Situation initiale
En Côte d’Ivoire, près d’un million de petit·e·s paysan·ne·s cultivent du cacao, en général sur des parcelles d’à peine quelques hectares. Vu la faible productivité, la volatilité des prix et les chocs externes, tels que les maladies ou les phénomènes météorologiques et climatiques, leurs revenus sont généralement très inférieurs au revenu minimum vital. Souvent, les producteur·rice·s ne sont pas organisé·e·s, et là où des groupements existent, ils ne disposent pas d’une organisation professionnelle. De ce fait, il leur est nettement moins aisé d’accéder à des financements et de fournir des prestations à leurs membres.

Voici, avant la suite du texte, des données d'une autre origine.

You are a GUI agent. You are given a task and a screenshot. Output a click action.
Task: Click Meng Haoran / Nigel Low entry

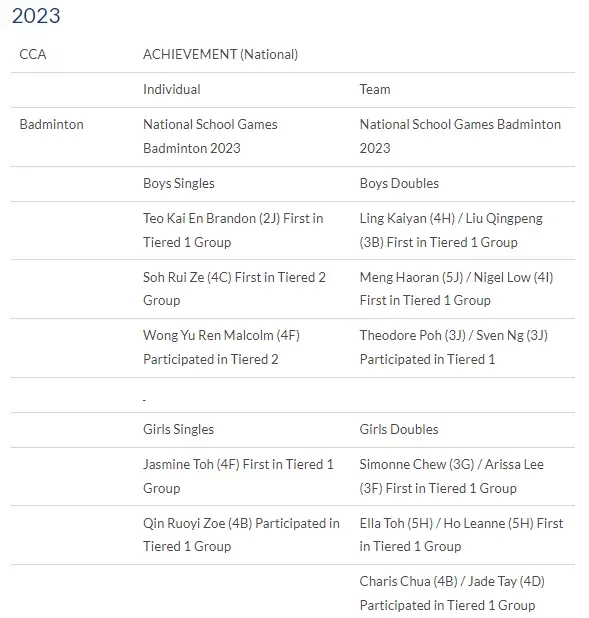pyautogui.click(x=456, y=289)
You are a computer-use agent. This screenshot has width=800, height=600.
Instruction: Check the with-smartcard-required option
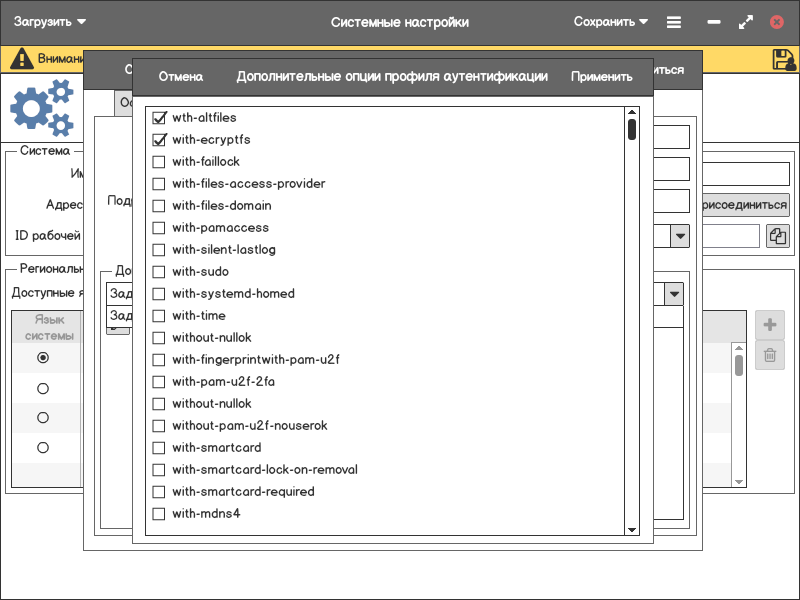(x=159, y=492)
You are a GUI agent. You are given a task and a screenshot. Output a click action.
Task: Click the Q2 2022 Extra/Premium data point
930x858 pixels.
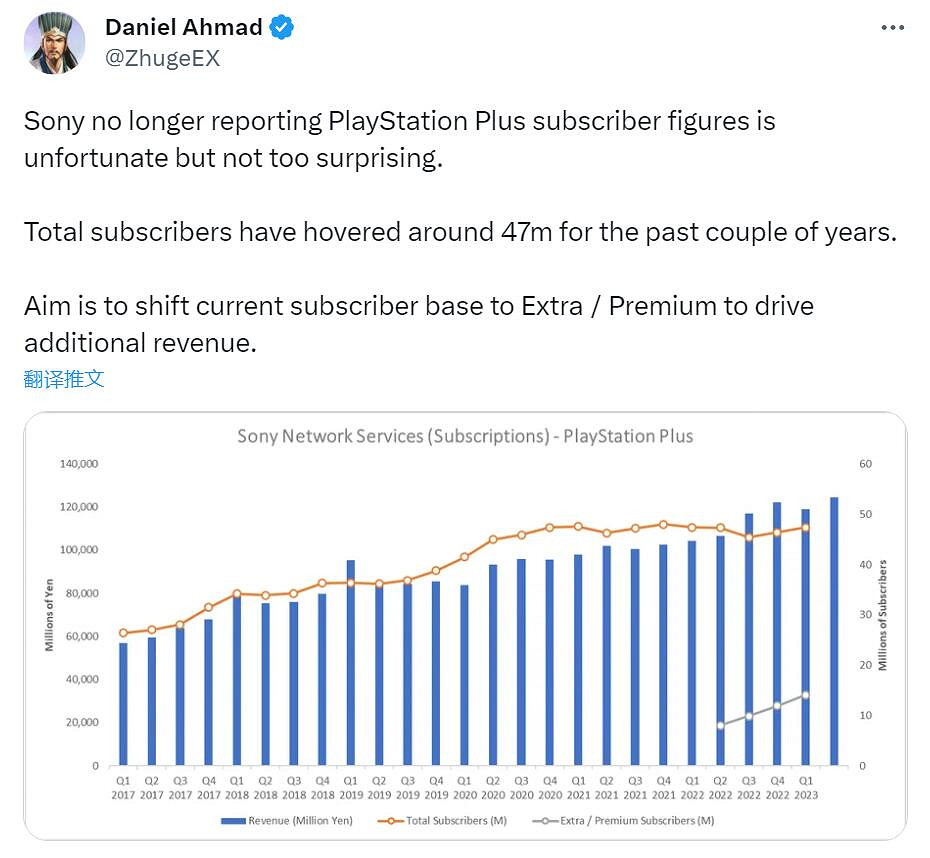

Parallèlement, la cacaoculture est le principal moteur de la déforestation de ces dernières décennies.
Objectif
Dans des régions sélectionnées de Côte d’Ivoire, la chaîne d’approvisionnement du cacao est adaptée aux défis économiques, réglementaires, écologiques et sociaux, avec la participation de tous les acteurs concernés.
Approche
Le projet déploie les activités suivantes :
- améliorer la production des cacaocultrices et cacaoculteurs grâce à des formations ayant fait leurs preuves, l’accent étant mis sur l’adaptation aux changements climatiques et sur la protection des bases naturelles de production, telles que les sols fertiles ;
- former et accompagner par un conseil les organisations de cacaoculteur·rice·s pour leur garantir à long terme un accès au marché et leur permettre de fournir des prestations de haute qualité à leurs membres en vue de la consolidation de la production ;
- avec des entreprises membres du Forum du cacao durable, mettre en œuvre, évaluer et perfectionner des pratiques permettant un approvisionnement stable et socialement responsable ;
- encourager l’apprentissage collectif et les innovations par le dialogue entre les membres du Forum du cacao durable et les groupes cibles du projet.